A new case of 2q duplication supports either a locus for orofacial clefting between markers D2S1897 and D2S2023 or a locus for cleft palate only on chromosome 2q13-q21.

Am J Med Genet A 2005 Sep;137A(3):323-7

Medical Genetics Center, United Laboratories, Tartu University Clinics, Tartu, Estonia.

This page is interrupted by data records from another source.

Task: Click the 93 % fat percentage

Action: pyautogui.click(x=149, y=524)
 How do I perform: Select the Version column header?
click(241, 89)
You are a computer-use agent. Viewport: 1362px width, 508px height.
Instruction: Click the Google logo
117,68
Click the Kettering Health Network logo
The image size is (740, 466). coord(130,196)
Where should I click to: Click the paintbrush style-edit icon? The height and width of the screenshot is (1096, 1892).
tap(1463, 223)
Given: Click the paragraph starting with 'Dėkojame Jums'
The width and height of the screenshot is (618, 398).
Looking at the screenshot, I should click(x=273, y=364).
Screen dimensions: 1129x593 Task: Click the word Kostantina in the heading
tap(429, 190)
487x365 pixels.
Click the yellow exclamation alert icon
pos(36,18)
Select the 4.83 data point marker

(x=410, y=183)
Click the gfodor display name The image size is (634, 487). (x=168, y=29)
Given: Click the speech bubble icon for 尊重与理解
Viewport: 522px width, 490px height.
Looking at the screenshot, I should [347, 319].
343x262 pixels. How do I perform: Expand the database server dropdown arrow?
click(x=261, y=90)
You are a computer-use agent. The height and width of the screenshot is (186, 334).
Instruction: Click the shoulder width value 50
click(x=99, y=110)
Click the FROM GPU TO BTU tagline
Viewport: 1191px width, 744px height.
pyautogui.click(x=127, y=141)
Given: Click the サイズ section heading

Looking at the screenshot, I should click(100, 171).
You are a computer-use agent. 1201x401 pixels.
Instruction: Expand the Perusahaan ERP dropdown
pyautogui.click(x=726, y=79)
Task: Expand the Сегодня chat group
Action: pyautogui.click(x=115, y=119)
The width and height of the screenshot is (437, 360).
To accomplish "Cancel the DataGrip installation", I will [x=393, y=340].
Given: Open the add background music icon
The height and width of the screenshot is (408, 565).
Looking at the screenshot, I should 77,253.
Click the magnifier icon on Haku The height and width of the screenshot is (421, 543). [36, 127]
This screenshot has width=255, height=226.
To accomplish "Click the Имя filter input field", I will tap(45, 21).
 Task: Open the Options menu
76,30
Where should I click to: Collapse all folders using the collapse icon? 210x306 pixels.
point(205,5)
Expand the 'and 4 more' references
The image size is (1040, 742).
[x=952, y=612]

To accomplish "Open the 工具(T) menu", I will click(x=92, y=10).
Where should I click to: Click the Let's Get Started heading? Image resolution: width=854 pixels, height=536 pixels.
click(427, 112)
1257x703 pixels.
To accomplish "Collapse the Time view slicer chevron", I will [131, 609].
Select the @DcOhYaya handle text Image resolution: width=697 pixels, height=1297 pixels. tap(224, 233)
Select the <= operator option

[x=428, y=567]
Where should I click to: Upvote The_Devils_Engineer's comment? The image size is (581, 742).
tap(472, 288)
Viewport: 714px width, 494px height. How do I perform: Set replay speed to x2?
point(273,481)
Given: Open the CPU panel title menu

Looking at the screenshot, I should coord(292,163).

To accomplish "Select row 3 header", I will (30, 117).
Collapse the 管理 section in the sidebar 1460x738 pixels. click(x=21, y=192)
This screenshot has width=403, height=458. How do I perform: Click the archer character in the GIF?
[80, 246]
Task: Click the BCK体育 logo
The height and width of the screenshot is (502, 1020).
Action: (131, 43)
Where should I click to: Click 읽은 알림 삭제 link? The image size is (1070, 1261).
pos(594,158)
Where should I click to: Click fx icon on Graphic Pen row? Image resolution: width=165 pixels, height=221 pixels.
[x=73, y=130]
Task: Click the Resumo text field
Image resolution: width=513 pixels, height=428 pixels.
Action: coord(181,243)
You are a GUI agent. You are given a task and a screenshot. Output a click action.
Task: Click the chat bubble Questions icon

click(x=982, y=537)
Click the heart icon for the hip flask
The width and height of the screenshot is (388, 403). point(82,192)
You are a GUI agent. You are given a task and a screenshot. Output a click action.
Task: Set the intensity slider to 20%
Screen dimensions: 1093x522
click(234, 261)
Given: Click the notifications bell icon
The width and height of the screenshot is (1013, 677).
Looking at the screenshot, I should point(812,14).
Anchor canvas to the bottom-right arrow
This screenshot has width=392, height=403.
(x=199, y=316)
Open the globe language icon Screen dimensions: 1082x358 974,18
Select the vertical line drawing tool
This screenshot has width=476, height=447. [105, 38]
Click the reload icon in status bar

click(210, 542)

We report on a pure duplication of the proximal chromosome 2q in a 6.5-year-old boy with V-shaped midline cleft palate and bifid uvula, posteriorly located tongue, and micrognathia (Pierre Robin sequence), celiac disease, failure to thrive, and developmental delay. Cytogenetic and FISH analysis indicated a duplication of chromosome 2q13-q22. In general, pure proximal duplication or triplication of 2q is rare. The clinical features and chromosomal breakpoints of the 10 previously reported patients varied, and no common phenotype or proximal duplication/triplication 2q syndrome could be defined to date. However, based on four previous patients with different orofacial clefts and our case, a locus for orofacial clefting may be located at proximal 2q. The duplication/triplication comprised chromosome 2q13 in all five affected individuals including our patient. Our patient and three previous cases (two with cleft palate only (CPO) and one with cleft lip/palate (CL/P)) showed a cytogenetic breakpoint at 2q13, which could support the presence of a critical dominant gene disrupted by a common breakpoint, however, the fifth case with CPO showed different breakpoints, advocating against the disruption of a critical dominant gene and supporting that the overexpression of a gene(s) on chromosome 2q13-q21 may cause cleft palate only (CPO) and Pierre Robin sequence. Hence, our findings support either the presence of one locus for orofacial clefting (CL/P, CPO, and Pierre Robin sequence) between markers D2S1897 (chromosome 2q12.2) and D2S2023 (chromosome 2q14.2), or alternatively the presence of a locus for CPO and Pierre Robin sequence on chromosome 2q13-q21.